Their focus shifted to systems that optimize business operations:

  • Budgeting across variable income streams to ensure consistent operations and content production

  • Allocating funds for marketing, studio upgrades, and contractor payments

  • Maintaining clean books to support tax planning, capital access, and potential investor reporting

  • Establishing buffers for slow months and project-based revenue timing


This pre-distribution discipline is essential to turning momentum into a sustainable company. But as any founder knows, the story does not end there. The moment business profit hits the personal account, a new set of decisions begins.


From Profit to Personal Wealth: Owning the Outcome (Post-Distribution)


Here is where the gray line comes into focus. The founder is not just an operator—they are also a person with goals, responsibilities, and a future to plan for. Whether it is rent, savings, student loans, or long-term investments, most entrepreneurs rely on their business to fund their lives.


The Hulett Brothers embraced this reality. As they scaled, they developed systems that intentionally bridge the gap between business success and personal financial outcomes:

  • Designing a distribution strategy to transfer income from the business in tax-aware, intentional ways

  • Implementing a savings waterfall that allocates income into lifestyle, emergency funds, retirement, and reinvestment accounts

  • Applying the Investment Barbell Strategy to balance risk and stability across personal assets

  • Integrating tax and legal planning to align short-term decisions with long-term wealth goals


By managing post-distribution finances with the same rigor as their business operations, they ensured that success would not just be a fleeting moment—it would become a foundation for freedom.


For founders in any industry, the takeaway is clear: If you only optimize your business finances, you risk burning out personally. If you only focus on personal cash flow, your business might stall. It is not either/or—it is both, seamlessly integrated. That is the gray line. And managing it well is what turns a good business into a life-changing one.

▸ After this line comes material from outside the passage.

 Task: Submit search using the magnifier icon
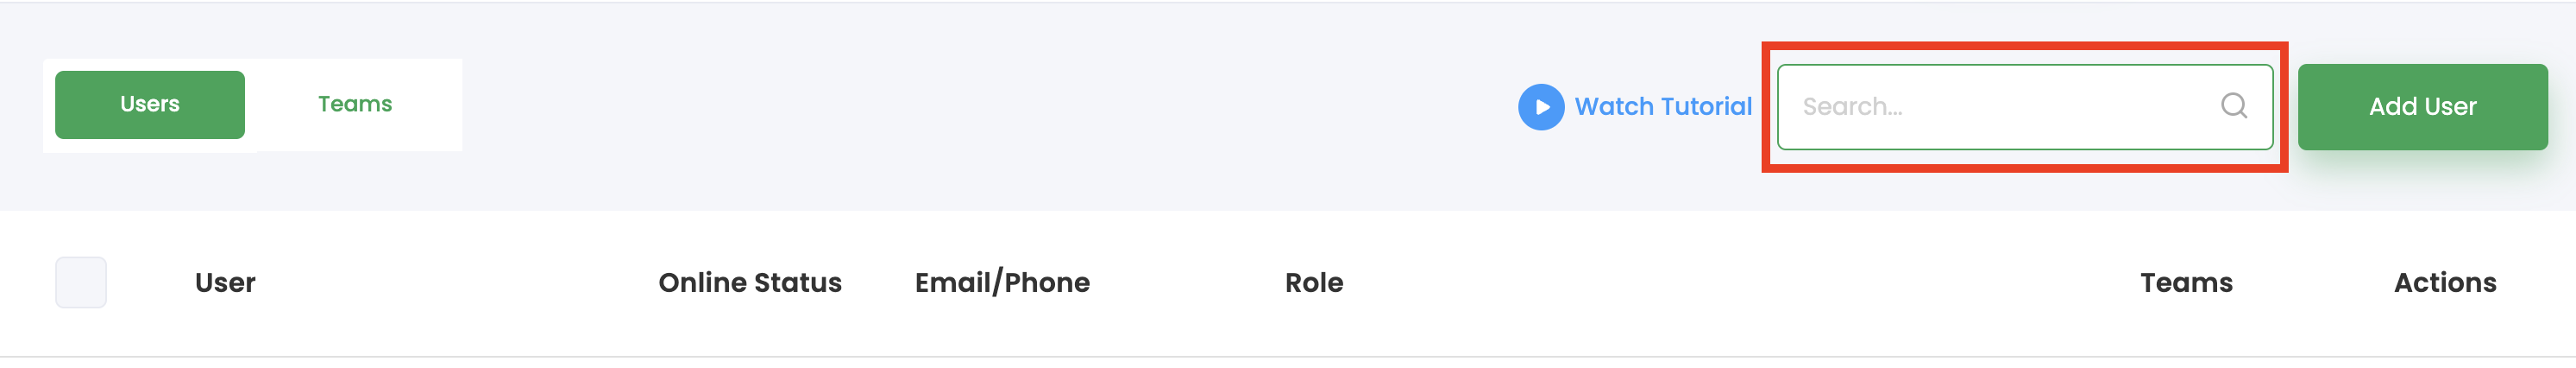[2234, 106]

A Universal Blueprint for Founders


What makes the Hulett Brothers such a compelling case study is not their niche—it is their process. Their success is not a product of the content economy. It is a product of decision discipline.

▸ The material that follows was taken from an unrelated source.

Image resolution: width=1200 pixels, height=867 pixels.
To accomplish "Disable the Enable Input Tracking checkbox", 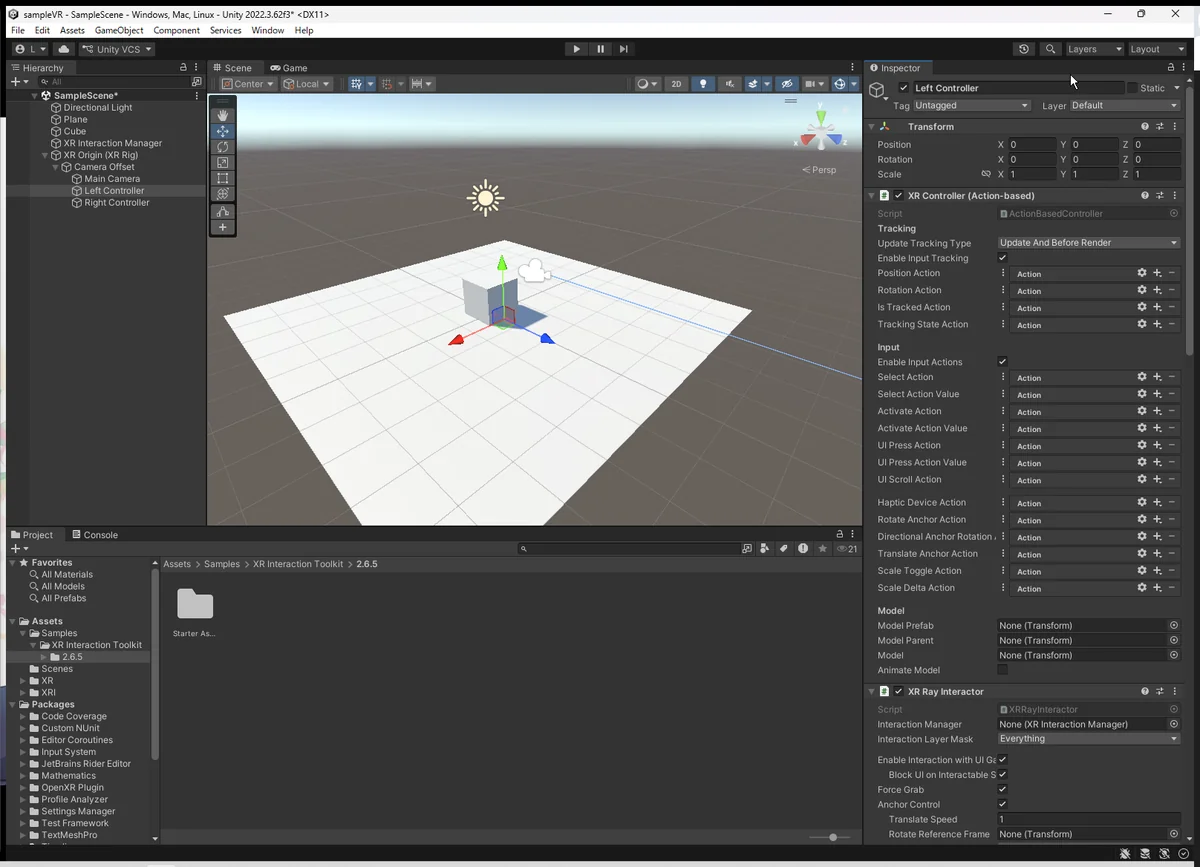I will (x=1003, y=258).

They built systems for testing, feedback, capital planning, hiring, and learning from failure. They clarify values, weigh trade-offs, and make decisions based not just on short-term likes or followers, but on long-term leverage.


That blueprint is applicable to any entrepreneur:

  • A wellness coach launching an online membership

  • A founder developing a prototype hardware product

  • A small business scaling from side hustle to storefront

  • A nonprofit leader balancing mission and margin


Each of these requires the same core engine: structured decision-making, adaptive feedback loops, and a financial architecture that turns momentum into staying power.


Scaling with Purpose


The modern entrepreneur lives in a world where information is abundant and execution is messy. The ones who succeed are not the ones with the biggest idea—but the ones with the clearest system.


The Hulett Brothers did not build a business by accident. They made hundreds of small, smart choices over time. They learned when to listen to their audience and when to walk away. They embraced collaboration, invested in infrastructure, and viewed every trick shot as part of a larger story: a business with staying power.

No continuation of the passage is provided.